Implementing Game Theory in Unity

Step 1: Setting Up Unity Project

1. Create a New Project: Open Unity Hub, create a new 2D or 3D project.
2. Organize Your Project: Create folders for “Scripts,” “Prefabs,” and “Scenes.”

Step 2: Implementing Players and Strategies

1. Player Script:

csharp

using UnityEngine;

public class Player : MonoBehaviour
{
    public string playerName;
    public int strategy;
    public int payoff;

    public void ChooseStrategy(int chosenStrategy)
    {
        strategy = chosenStrategy;
    }

    public void SetPayoff(int payoffValue)
    {
        payoff = payoffValue;
    }
}

2. GameManager Script:

csharp

using UnityEngine;

public class GameManager : MonoBehaviour
{
    public Player player1;
    public Player player2;

    private int[,] payoffMatrixPlayer1 = { { 3, 0 }, { 5, 1 } }; // Player 1's payoffs
    private int[,] payoffMatrixPlayer2 = { { 3, 5 }, { 0, 1 } }; // Player 2's payoffs

    void Start()
    {
        player1.ChooseStrategy(0);
        player2.ChooseStrategy(1);

        CalculatePayoffs();
    }

    public void CalculatePayoffs()
    {
        int player1Strategy = player1.strategy;
        int player2Strategy = player2.strategy;

        int player1Payoff = payoffMatrixPlayer1[player1Strategy, player2Strategy];
        int player2Payoff = payoffMatrixPlayer2[player1Strategy, player2Strategy];

        player1.SetPayoff(player1Payoff);
        player2.SetPayoff(player2Payoff);

        Debug.Log($"{player1.playerName} payoff: {player1.payoff}");
        Debug.Log($"{player2.playerName} payoff: {player2.payoff}");
    }
}

Step 3: Creating the User Interface

1. Canvas Setup: Add a Canvas to the scene to display player strategies and payoffs.
2. UI Elements: Add Text elements to display current strategy and payoff for each player, and buttons for strategy selection.
3. UI Script:

csharp

using UnityEngine;
using UnityEngine.UI;

public class UIScript : MonoBehaviour
{
    public Text player1StrategyText;
    public Text player2StrategyText;
    public Text player1PayoffText;
    public Text player2PayoffText;
    public GameManager gameManager;

    void Update()
    {
        player1StrategyText.text = "Player 1 Strategy: " + gameManager.player1.strategy;
        player2StrategyText.text = "Player 2 Strategy: " + gameManager.player2.strategy;
        player1PayoffText.text = "Player 1 Payoff: " + gameManager.player1.payoff;
        player2PayoffText.text = "Player 2 Payoff: " + gameManager.player2.payoff;
    }
}

Step 4: Implementing Strategy Selection

1. Button Handlers:

csharp

using UnityEngine;

public class ButtonHandler : MonoBehaviour
{
    public GameManager gameManager;

    public void SetPlayer1Strategy(int strategy)
    {
        gameManager.player1.ChooseStrategy(strategy);
        gameManager.CalculatePayoffs();
    }

    public void SetPlayer2Strategy(int strategy)
    {
        gameManager.player2.ChooseStrategy(strategy);
        gameManager.CalculatePayoffs();
    }
}

2. UI Setup: Add buttons to the canvas and link them to the SetPlayer1Strategy and SetPlayer2Strategy methods in the ButtonHandler script.

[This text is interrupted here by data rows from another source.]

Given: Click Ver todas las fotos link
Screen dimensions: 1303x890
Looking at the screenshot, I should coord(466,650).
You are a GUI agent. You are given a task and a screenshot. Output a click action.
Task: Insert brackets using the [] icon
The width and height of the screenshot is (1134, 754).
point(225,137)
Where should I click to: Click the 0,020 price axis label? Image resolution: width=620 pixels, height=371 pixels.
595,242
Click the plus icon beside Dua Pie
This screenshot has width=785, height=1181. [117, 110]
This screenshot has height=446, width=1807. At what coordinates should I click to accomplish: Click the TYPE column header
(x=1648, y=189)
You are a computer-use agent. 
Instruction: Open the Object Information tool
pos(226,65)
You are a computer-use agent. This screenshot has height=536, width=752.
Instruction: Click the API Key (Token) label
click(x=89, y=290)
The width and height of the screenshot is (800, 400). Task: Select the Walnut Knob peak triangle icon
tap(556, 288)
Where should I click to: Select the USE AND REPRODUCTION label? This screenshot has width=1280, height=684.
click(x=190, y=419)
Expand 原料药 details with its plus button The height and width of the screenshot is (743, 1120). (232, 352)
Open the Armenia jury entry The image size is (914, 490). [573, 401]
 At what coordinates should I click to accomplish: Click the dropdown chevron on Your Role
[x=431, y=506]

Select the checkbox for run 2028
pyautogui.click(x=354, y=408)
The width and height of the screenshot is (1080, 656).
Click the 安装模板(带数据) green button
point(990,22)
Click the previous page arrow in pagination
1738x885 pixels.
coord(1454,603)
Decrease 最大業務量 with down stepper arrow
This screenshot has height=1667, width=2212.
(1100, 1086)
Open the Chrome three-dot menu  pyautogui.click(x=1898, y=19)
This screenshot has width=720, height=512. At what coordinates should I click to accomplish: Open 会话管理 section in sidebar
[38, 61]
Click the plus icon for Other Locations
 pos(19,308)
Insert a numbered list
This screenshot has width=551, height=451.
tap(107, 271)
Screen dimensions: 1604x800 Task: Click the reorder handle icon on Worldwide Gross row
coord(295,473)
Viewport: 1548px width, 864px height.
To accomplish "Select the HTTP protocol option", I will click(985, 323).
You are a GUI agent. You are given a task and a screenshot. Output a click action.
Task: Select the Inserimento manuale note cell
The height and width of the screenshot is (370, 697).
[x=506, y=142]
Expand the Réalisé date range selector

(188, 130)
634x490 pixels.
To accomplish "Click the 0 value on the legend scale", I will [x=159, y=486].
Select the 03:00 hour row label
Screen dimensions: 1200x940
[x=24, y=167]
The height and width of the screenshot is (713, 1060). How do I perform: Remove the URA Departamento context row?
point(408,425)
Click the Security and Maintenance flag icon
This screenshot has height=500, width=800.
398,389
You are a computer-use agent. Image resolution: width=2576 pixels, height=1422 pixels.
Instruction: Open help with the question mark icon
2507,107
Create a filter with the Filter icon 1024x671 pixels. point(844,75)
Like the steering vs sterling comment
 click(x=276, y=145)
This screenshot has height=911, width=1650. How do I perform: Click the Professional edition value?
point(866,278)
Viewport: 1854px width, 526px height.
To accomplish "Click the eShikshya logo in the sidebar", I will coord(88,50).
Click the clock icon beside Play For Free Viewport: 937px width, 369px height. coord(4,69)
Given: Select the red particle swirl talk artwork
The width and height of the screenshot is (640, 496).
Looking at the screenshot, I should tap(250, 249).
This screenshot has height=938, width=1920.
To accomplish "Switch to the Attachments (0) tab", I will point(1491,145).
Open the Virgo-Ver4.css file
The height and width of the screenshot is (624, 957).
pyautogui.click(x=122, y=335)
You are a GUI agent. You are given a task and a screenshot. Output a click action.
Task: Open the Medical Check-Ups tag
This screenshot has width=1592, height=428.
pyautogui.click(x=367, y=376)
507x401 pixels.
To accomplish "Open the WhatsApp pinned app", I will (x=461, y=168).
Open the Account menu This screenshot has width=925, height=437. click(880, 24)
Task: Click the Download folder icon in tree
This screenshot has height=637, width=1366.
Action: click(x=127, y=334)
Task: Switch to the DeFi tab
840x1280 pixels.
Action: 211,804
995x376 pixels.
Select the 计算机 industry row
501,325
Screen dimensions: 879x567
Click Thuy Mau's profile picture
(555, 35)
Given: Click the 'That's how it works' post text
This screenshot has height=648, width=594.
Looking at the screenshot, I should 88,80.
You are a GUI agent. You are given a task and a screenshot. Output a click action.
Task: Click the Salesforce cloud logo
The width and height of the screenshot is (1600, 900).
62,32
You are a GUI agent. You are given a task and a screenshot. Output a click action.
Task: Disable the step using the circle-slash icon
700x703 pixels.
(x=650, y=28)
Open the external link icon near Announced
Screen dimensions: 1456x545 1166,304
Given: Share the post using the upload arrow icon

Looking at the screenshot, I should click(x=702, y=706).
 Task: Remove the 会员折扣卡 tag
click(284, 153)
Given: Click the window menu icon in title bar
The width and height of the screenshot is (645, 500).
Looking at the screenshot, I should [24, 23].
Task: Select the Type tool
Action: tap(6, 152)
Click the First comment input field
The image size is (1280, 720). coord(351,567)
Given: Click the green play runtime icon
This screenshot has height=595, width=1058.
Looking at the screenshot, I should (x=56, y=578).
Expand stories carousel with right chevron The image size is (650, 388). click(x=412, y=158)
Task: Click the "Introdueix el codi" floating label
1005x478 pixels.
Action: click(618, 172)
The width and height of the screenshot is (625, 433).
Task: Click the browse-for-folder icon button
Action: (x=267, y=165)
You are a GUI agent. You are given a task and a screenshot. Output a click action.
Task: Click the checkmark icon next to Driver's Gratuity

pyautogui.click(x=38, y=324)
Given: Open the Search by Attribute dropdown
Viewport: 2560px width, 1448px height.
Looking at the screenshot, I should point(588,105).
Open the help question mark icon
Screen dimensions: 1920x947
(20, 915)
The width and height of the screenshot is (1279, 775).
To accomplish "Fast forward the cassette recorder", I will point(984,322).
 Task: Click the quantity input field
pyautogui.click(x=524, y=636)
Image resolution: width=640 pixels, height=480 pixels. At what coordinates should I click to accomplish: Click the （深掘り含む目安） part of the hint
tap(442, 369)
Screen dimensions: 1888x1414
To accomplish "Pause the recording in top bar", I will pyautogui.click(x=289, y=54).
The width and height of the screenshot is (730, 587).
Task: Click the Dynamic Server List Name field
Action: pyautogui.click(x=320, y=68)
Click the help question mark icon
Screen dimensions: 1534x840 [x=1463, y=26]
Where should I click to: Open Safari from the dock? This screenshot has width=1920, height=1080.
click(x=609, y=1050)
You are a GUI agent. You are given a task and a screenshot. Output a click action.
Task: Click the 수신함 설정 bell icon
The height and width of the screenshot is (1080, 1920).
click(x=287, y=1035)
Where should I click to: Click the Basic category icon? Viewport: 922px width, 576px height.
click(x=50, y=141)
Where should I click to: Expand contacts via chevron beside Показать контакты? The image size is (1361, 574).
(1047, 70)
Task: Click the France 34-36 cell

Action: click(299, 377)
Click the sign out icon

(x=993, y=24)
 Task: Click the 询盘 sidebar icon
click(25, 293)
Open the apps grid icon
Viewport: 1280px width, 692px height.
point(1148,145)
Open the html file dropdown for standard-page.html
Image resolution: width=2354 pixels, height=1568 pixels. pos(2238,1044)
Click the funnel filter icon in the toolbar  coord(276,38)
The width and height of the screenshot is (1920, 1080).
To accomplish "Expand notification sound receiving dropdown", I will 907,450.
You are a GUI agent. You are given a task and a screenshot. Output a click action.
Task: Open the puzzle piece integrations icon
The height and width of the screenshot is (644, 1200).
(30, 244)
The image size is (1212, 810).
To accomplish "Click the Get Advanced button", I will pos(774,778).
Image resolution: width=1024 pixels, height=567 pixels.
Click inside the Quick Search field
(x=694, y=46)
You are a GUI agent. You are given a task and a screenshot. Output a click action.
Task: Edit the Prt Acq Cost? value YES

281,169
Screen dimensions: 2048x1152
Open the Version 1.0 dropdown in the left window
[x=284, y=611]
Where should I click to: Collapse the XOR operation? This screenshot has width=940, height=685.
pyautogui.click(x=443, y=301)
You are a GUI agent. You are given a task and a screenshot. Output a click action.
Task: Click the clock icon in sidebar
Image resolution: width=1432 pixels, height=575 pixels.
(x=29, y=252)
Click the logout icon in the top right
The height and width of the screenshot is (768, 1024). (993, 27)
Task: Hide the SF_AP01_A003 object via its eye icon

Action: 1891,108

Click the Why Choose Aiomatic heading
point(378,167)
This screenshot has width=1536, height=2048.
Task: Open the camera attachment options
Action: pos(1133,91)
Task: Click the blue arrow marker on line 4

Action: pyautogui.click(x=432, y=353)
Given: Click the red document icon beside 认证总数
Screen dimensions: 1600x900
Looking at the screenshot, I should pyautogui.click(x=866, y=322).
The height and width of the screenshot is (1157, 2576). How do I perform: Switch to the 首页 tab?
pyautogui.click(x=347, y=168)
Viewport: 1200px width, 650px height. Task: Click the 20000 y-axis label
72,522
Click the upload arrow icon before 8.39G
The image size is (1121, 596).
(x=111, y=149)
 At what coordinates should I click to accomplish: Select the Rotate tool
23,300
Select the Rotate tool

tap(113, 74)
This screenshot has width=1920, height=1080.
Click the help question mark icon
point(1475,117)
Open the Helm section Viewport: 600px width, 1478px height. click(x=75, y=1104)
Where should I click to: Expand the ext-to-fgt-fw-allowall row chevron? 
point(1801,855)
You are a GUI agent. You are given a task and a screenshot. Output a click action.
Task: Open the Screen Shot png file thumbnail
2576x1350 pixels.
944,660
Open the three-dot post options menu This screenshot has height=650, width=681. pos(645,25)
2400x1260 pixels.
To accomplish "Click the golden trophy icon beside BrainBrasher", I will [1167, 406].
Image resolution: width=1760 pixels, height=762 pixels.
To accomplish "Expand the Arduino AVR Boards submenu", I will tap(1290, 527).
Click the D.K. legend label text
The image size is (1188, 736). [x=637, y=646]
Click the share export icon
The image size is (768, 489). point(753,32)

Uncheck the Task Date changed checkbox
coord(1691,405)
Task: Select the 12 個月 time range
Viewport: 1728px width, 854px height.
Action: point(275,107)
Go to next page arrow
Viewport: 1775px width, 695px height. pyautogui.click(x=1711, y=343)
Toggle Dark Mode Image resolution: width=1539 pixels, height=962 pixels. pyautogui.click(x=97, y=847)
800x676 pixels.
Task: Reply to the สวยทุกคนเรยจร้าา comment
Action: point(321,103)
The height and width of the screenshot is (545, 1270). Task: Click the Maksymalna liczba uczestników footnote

Step 5: Extending Functionality with Advanced Concepts

1. Nash Equilibrium Calculation: Implement a method to find Nash Equilibria in the payoff matrices.

csharp

public void FindNashEquilibria()
{
    bool isNashEquilibrium = true;

    for (int s1 = 0; s1 < payoffMatrixPlayer1.GetLength(0); s1++)
    {
        for (int s2 = 0; s2 < payoffMatrixPlayer1.GetLength(1); s2++)
        {
            int payoff1 = payoffMatrixPlayer1[s1, s2];
            int payoff2 = payoffMatrixPlayer2[s1, s2];

            for (int s1Alt = 0; s1Alt < payoffMatrixPlayer1.GetLength(0); s1Alt++)
            {
                if (payoffMatrixPlayer1[s1Alt, s2] > payoff1)
                {
                    isNashEquilibrium = false;
                    break;
                }
            }

            for (int s2Alt = 0; s2Alt < payoffMatrixPlayer1.GetLength(1); s2Alt++)
            {
                if (payoffMatrixPlayer2[s1, s2Alt] > payoff2)
                {
                    isNashEquilibrium = false;
                    break;
                }
            }

            if (isNashEquilibrium)
            {
                Debug.Log($"Nash Equilibrium found at strategies: Player1 - {s1}, Player2 - {s2}");
            }
            isNashEquilibrium = true;
        }
    }
}

2. Graphical Representation of Strategies and Payoffs: Use Unity’s UI elements or graphical tools to visually represent the strategy space and payoffs. This can include graphs or matrices showing the possible outcomes for different strategies.
3. Advanced Player Models: Implement more sophisticated player models that can adapt their strategies based on past outcomes or learn over time.

csharp

using System.Collections.Generic;

public class AdvancedPlayer : MonoBehaviour
{
    public string playerName;
    public int strategy;
    public int payoff;
    private List<int> pastStrategies = new List<int>();
    private List<int> pastPayoffs = new List<int>();

    public void ChooseStrategy(int chosenStrategy)
    {
        strategy = chosenStrategy;
        pastStrategies.Add(chosenStrategy);
    }

    public void SetPayoff(int payoffValue)
    {
        payoff = payoffValue;
        pastPayoffs.Add(payoffValue);
    }

    public void LearnFromPast()
    {
        // Implement a learning algorithm (e.g., Q-learning, strategy adaptation)
    }
}

4. Networking and Multiplayer: Implement networking to allow multiple players to participate in the game over a network. Use Unity’s networking solutions like Unity Multiplayer or third-party tools like Photon Unity Networking (PUN).

Conclusion

By extending our implementation to include advanced concepts and more sophisticated models, we can create a rich and interactive simulation of game theory scenarios in Unity. This deeper exploration allows for better understanding and analysis of strategic interactions in games, which can be valuable for educational purposes, research, or creating complex strategic games.